■ Parts of the exercise
- A) For the passage on the negligence claim over aircraft maintenance, decide whether each statement agrees with it, giving yes or no and quoting the deciding words: (i) The government says the plaintiff's negligence claim rests wholly on 14 C.F.R. § 43.13(a). (ii) The regulation allows only the manufacturer's maintenance manual, with no other option. (iii) The government's argument is aimed at the standard of care.
- B) Write the next part of the passage on the negligence claim over aircraft maintenance, picking up after its last sentence.
### Provided passage ###
The government's argument as to the plaintiff's negligence claim is directed at the alleged failure to protect Panting from injury-specifically, the standard of care. According to the government, the plaintiff's negligence claim is premised entirely on 14 C.F.R. § 43.13(a), which provides in relevant part:
Each person performing maintenance, alteration, or preventive maintenance on an aircraft, engine, propeller, or appliance shall use the methods, techniques, and practices prescribed in the current manufacturer's maintenance manual or Instructions for Continued Airworthiness prepared by its manufacturer, or other
methods, techniques, and practices acceptable to the Administrator....
That regulation, in other words, requires a person maintaining an aircraft to employ either (1) "the current manufacturer's maintenance manual" or (2) "other methods, techniques, and practices" accepted by the FAA. See id.; Kornitzky Grp., LLC v. Elwell, 929 F.3d 737, 741 (D.C. Cir. 2019).
### Data block ###
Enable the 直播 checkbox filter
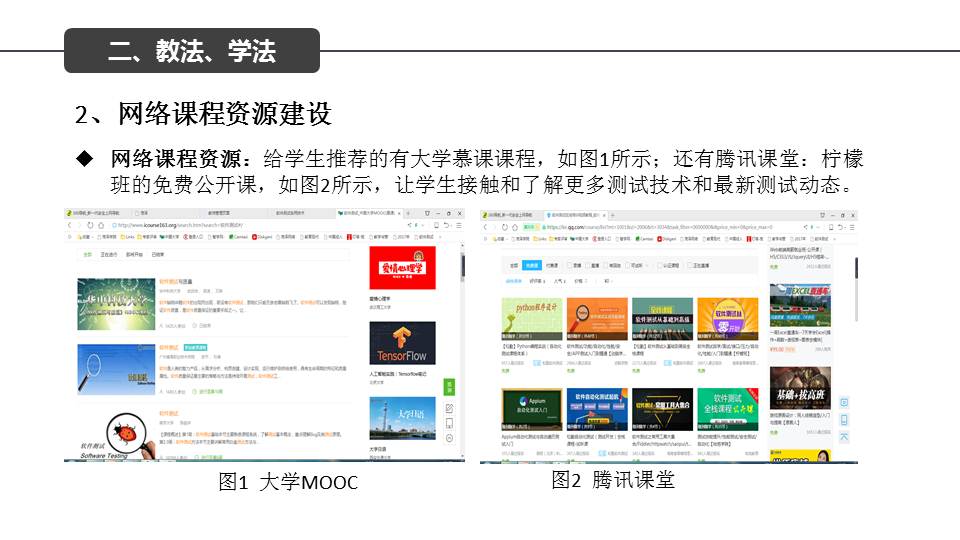Image resolution: width=960 pixels, height=540 pixels. click(x=590, y=265)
###
■ Exercise responses
- A)
(i) Yes: "the plaintiff's negligence claim is premised entirely on 14 C.F.R. § 43.13(a)"
(ii) No: "or other methods, techniques, and practices acceptable to the Administrator"
(iii) Yes: "specifically, the standard of care"

- B)
The parties seem to assume, without explaining, that the standard of care for this state-law negligence claim is found in FAA regulations. See filing 167 at 14-20; filing 185 at 46-48. The government does point to Nebraska law (well known to the undersigned) stating that violation of a safety regulation is not negligence as a matter of law, but may be considered as evidence of negligence. Filing 167 at 14 (citing Orduna v. Total Const. Servs., Inc., 713 N.W.2d 471, 479 (Neb. 2006)). But there is also substantial authority holding that state-law standards in this area are preempted by the federal government's occupation of the field of aviation safety. See, e.g., US Airways, Inc. v. O'Donnell, 627 F.3d 1318, 1327 (10th Cir. 2010); Montalvo v. Spirit Airlines, 508 F.3d 464, 468 (9th Cir. 2007); Greene v. B. F. Goodrich Avionics Sys., Inc., 409 F.3d 784, 795 (6th Cir. 2005); Abdullah v. Am. Airlines, Inc., 181 F.3d 363, 367 (3d Cir. 1999). Absent the government's reliance on evidence other than FAA regulations to prove or disprove negligence, the Court assumes-at least for now-that the FAA regulations are dispositive. The Court also infers that the airplane at issue was a civil aircraft, not a military aircraft. See Jones v. Goodrich Pump & Engine Control Sys., Inc., 86 F.4th 1010, 1018 (2d Cir. 2023). If the government expects the Court to find the standard of care elsewhere, it should be prepared to explain why FAA regulations don't preempt the field.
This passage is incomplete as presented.